For each line below that includes the word "height", make a copy.

Data for analysis:
-.-.-

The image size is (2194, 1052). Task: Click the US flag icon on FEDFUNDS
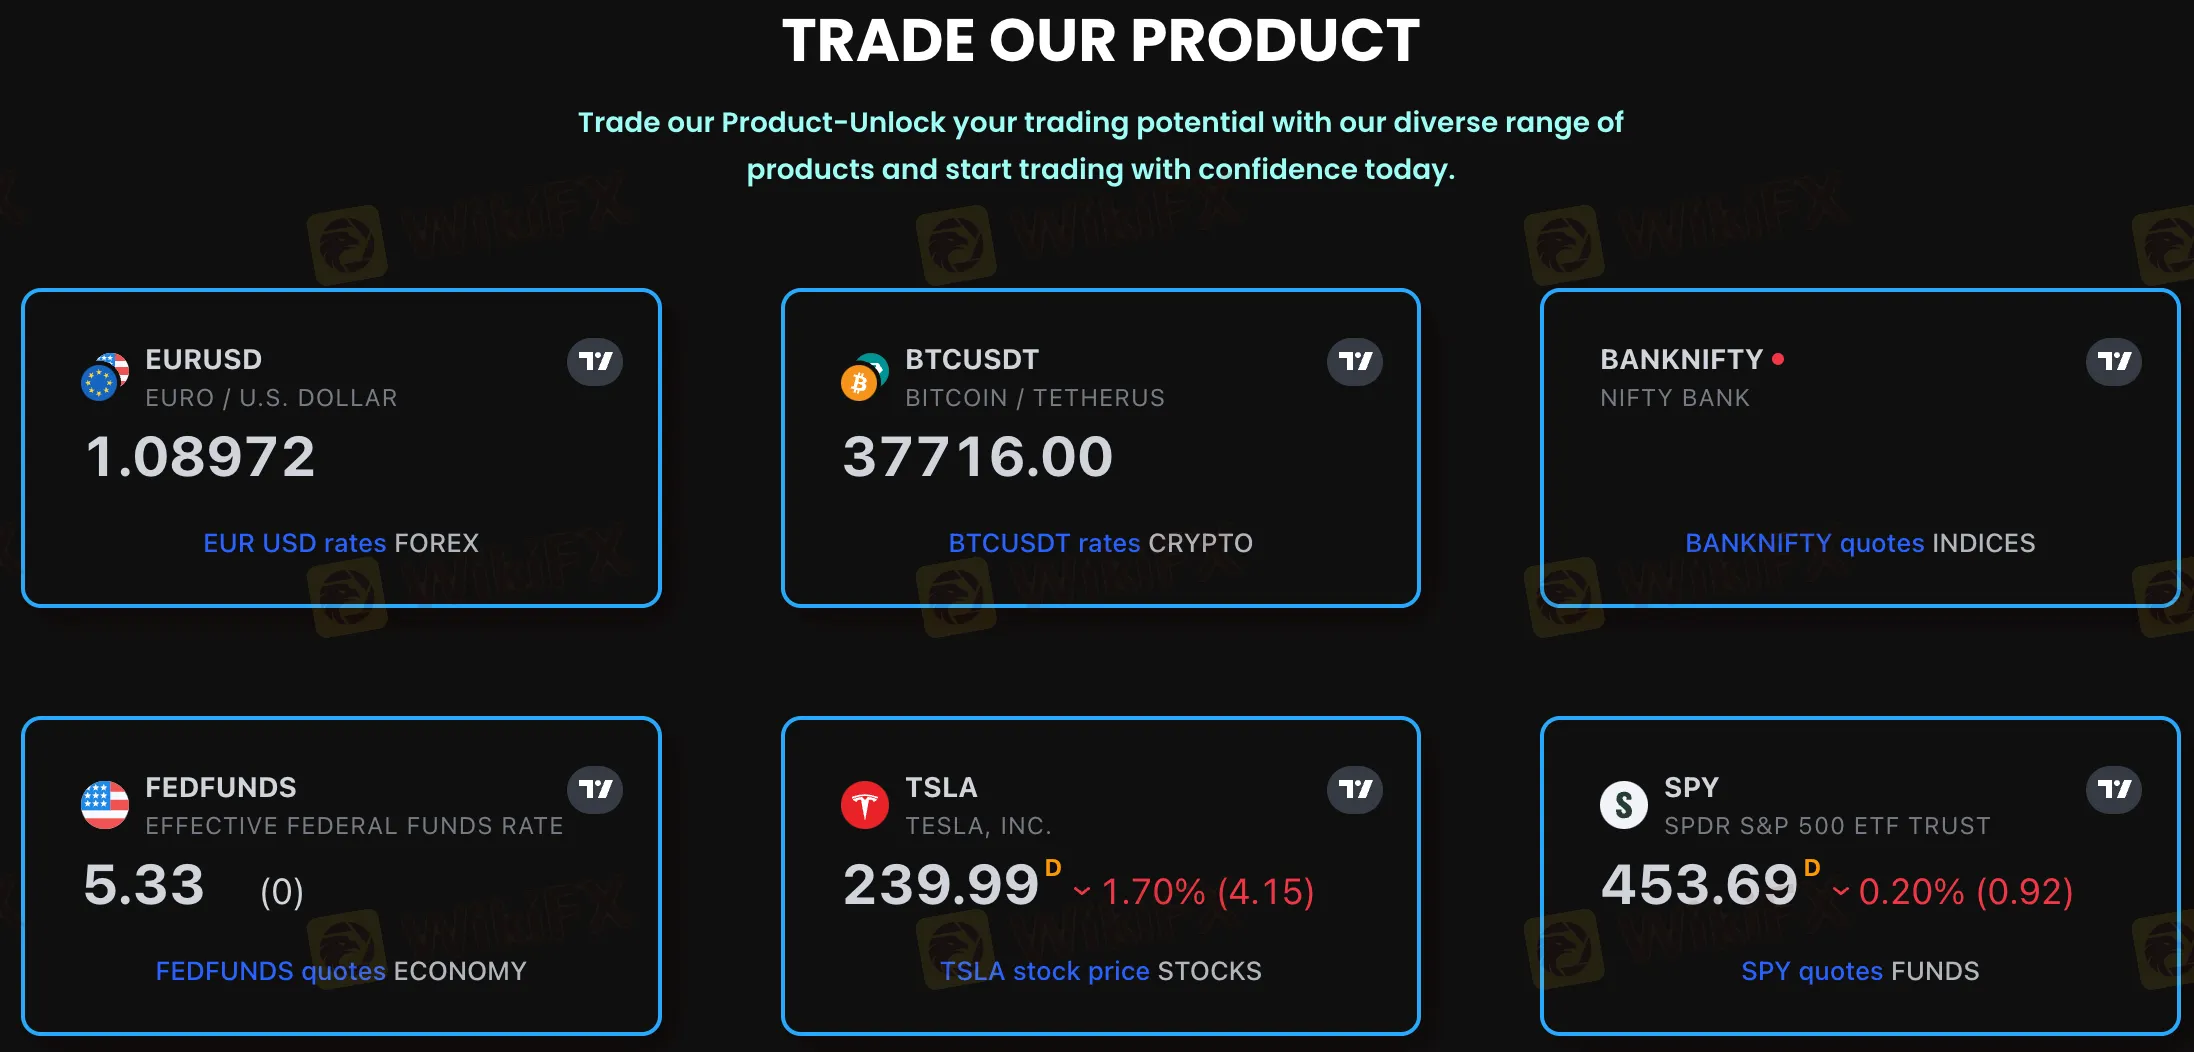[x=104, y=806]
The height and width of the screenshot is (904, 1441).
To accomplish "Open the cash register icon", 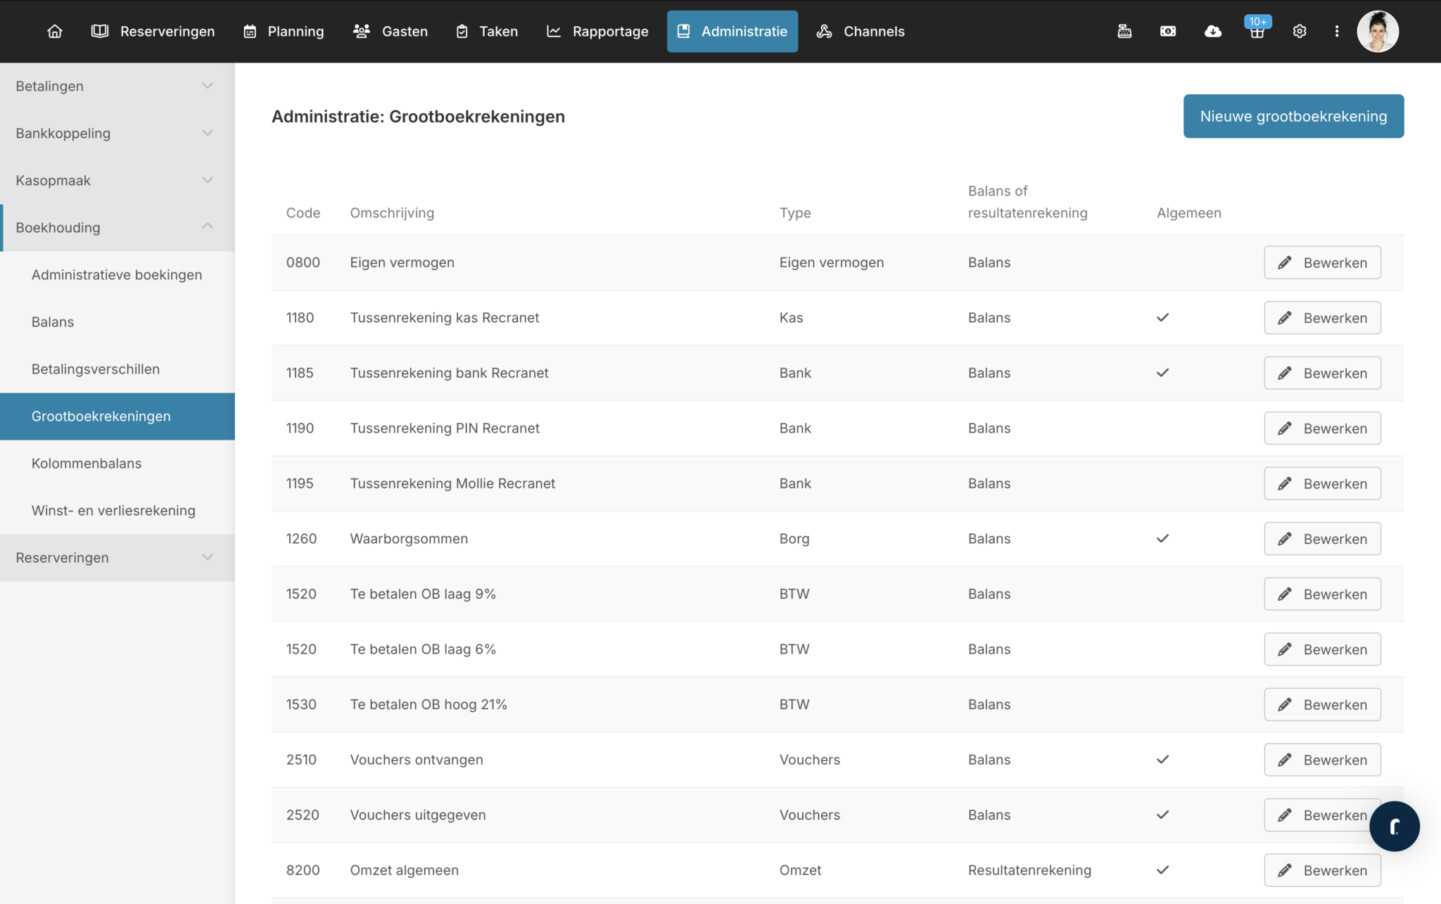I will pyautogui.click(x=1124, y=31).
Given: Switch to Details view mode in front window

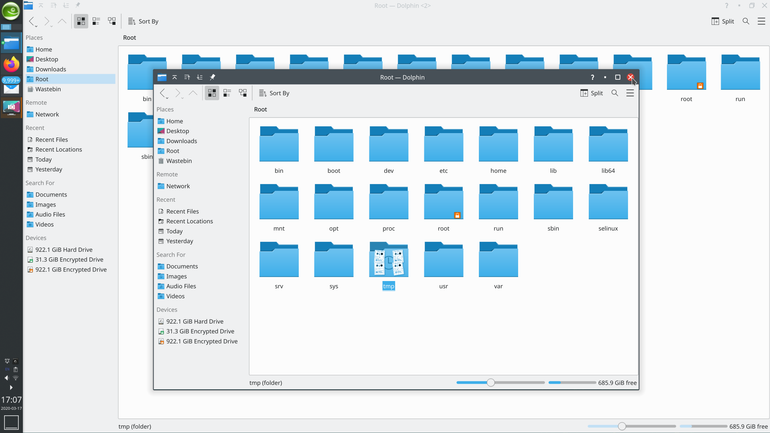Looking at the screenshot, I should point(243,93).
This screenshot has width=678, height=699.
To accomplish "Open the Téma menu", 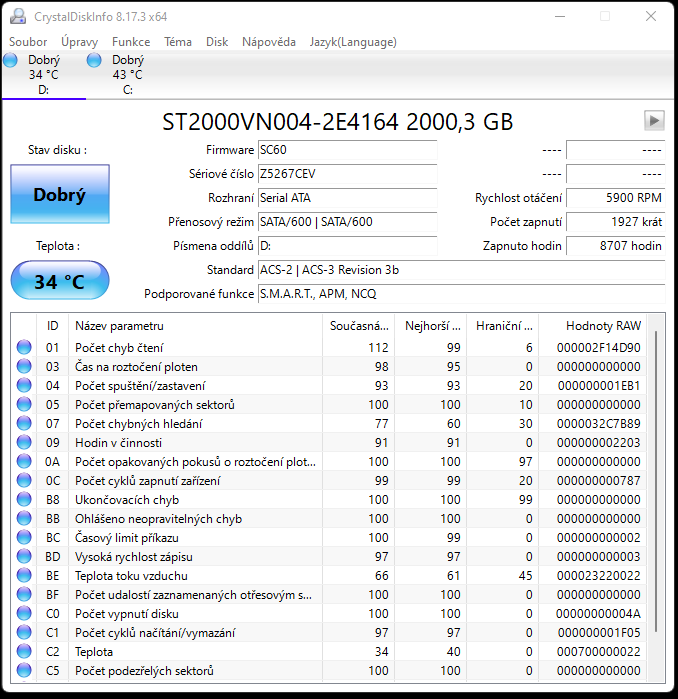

-.-.-

Written answer:
The height and width of the screenshot is (904, 1441).
This screenshot has width=678, height=699.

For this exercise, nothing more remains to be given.